▸ **Available records**

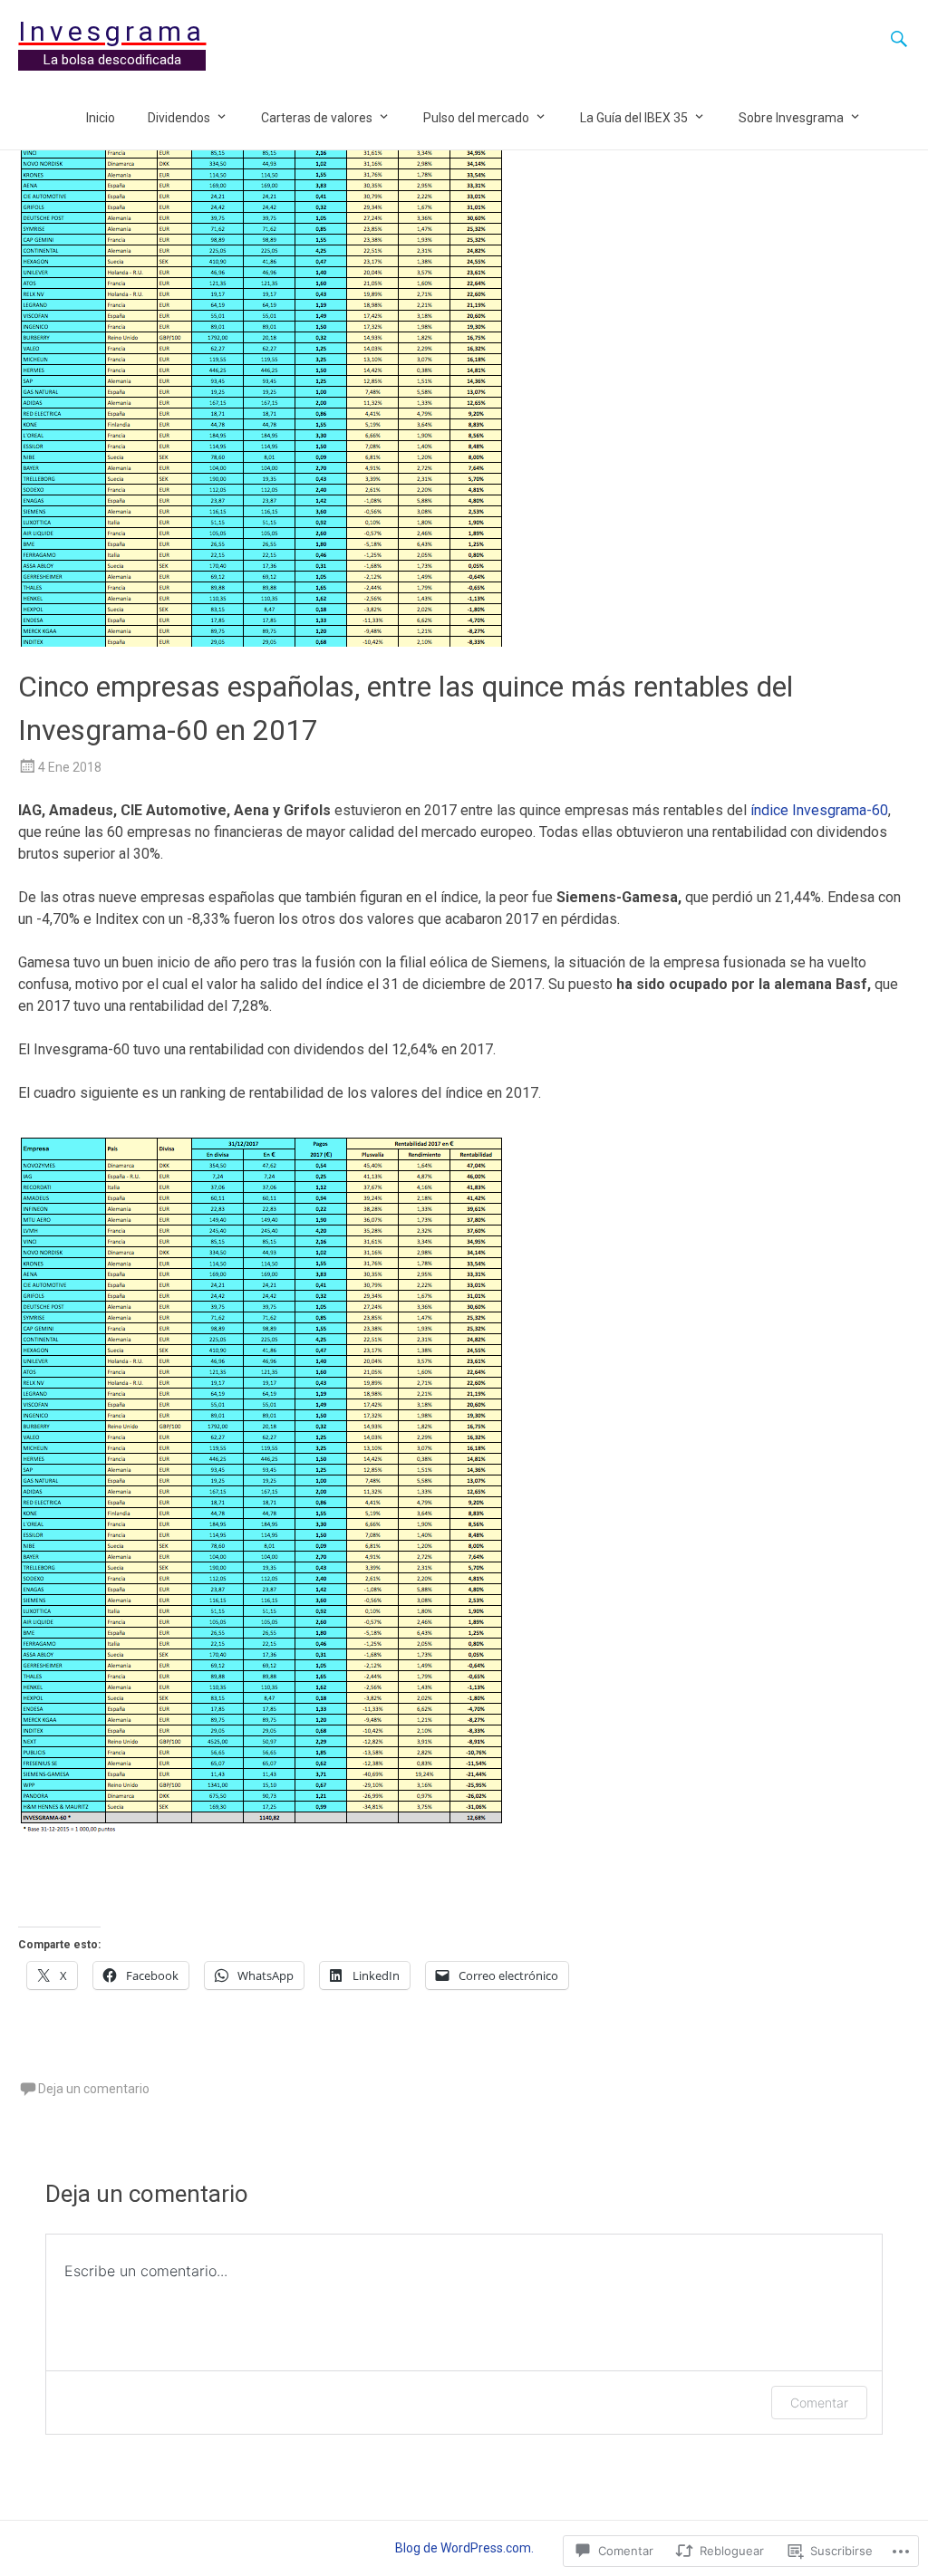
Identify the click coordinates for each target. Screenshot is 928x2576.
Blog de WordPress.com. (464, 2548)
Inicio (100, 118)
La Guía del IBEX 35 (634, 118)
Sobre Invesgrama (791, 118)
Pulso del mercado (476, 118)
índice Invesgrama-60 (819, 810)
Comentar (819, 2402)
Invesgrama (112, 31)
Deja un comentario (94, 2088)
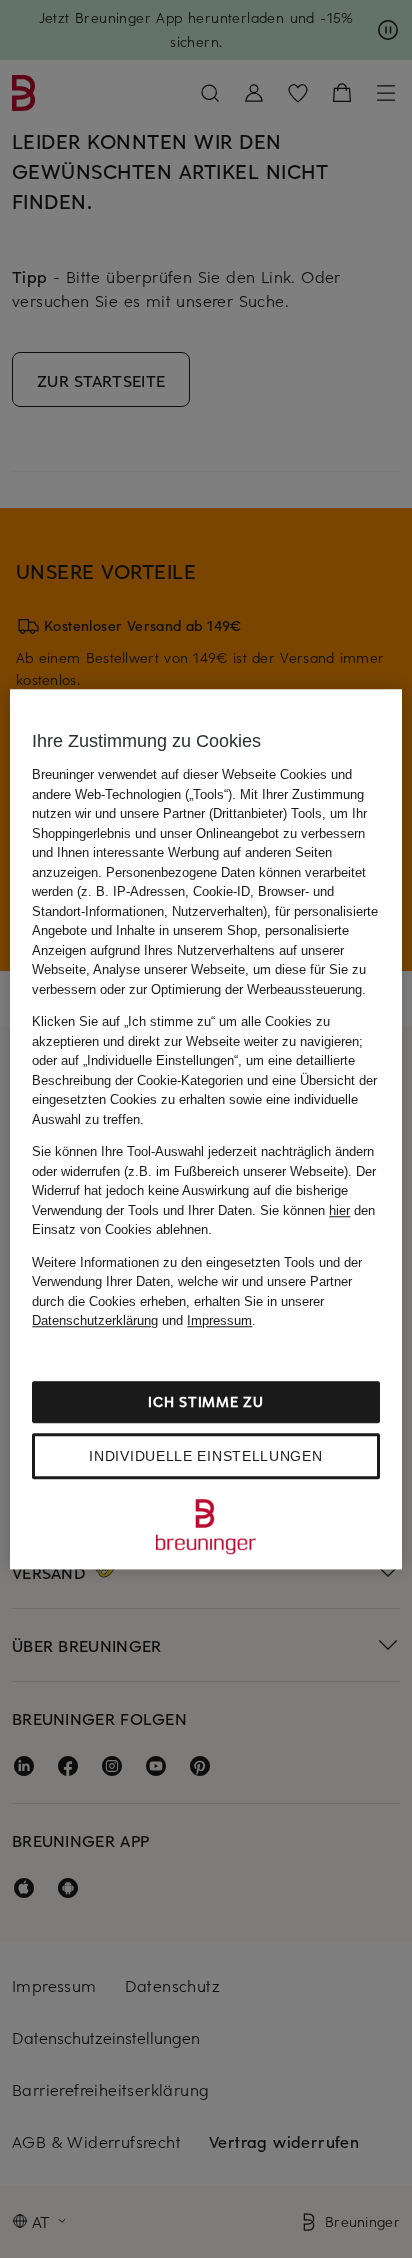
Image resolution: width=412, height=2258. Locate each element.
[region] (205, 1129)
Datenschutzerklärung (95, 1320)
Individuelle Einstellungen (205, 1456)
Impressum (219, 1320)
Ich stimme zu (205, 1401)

▸ **Your goal**
Say how many lines in the records hold the string "each". Give no other words.

▸ **Response below**
2